2008年11月18日火曜日

十六

 実を云うと、僕はこの高木という男について、ほとんど何も知らなかった。ただ一遍百代子から彼が適当な配偶を求めつつある由を聞いただけである。その時百代子が、御姉さんにはどうかしらと、ちょうど相談でもするように僕の顔色を見たのを覚えている。僕はいつもの通り冷淡な調子で、好いかも知れない、御父さんか御母さんに話して御覧と云ったと記憶する。それから以後僕の田口の家《うち》に足を入れた度数は何遍あるか分らないが、高木の名前は少くとも僕のいる席ではついぞ誰の口にも上《のぼ》らなかったのである。それほど親しみの薄い、顔さえ見た事のない男の住居《すまい》に何の興味があって、僕はわざわざ砂の焼ける暑さを冒《おか》して外出したのだろう。僕は今日《こんにち》までその理由を誰にも話さずにいた。自分自身にもその時にはよく説明ができなかった。ただ遠くの方にある一種の不安が、僕の身体《からだ》を動かしに来たという漠《ばく》たる感じが胸に射《さ》したばかりであった。それが鎌倉で暮らした二日の間に、紛《まぎ》れもないある形を取って発展した結果を見て、僕を散歩に誘い出したのもやはり同じ力に違いないと今から思うのである。

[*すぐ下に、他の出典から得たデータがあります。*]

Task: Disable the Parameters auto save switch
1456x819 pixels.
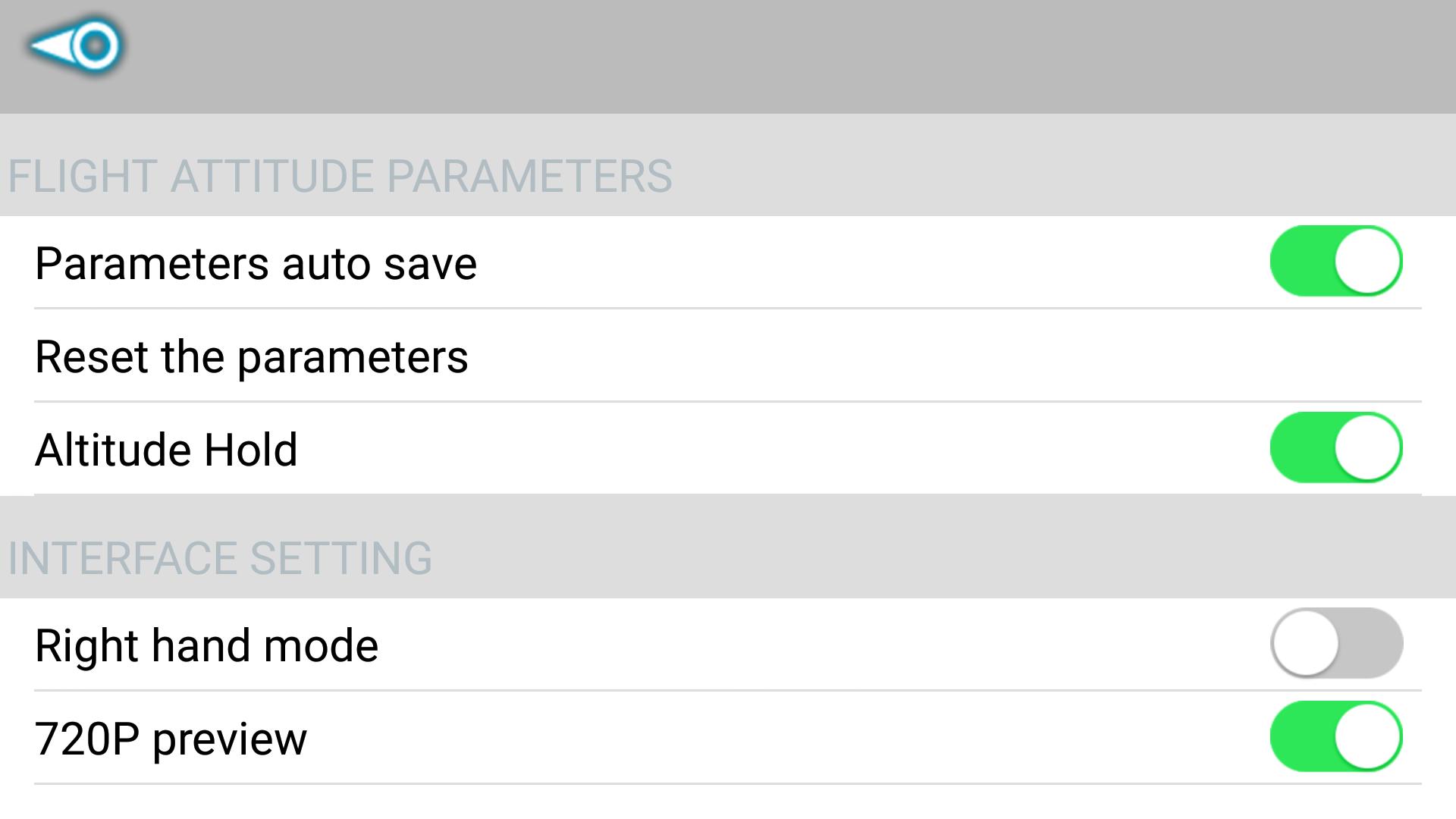Action: tap(1336, 261)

 僕が別荘へ帰って一時間|経《た》つか経たないうちに、僕の注意した門札と同じ名前の男がたちまち僕の前に現われた。田口の叔母は、高木さんですと云って叮嚀《ていねい》にその男を僕に紹介した。彼は見るからに肉の緊《しま》った血色の好い青年であった。年から云うと、あるいは僕より上かも知れないと思ったが、そのきびきびした顔つきを形容するには、是非共青年という文字が必要になったくらい彼は生気に充《み》ちていた。僕はこの男を始めて見た時、これは自然が反対を比較するために、わざと二人を同じ座敷に並べて見せるのではなかろうかと疑ぐった。無論その不利益な方面を代表するのが僕なのだから、こう改たまって引き合わされるのが、僕にはただ悪い洒落《しゃれ》としか受取られなかった。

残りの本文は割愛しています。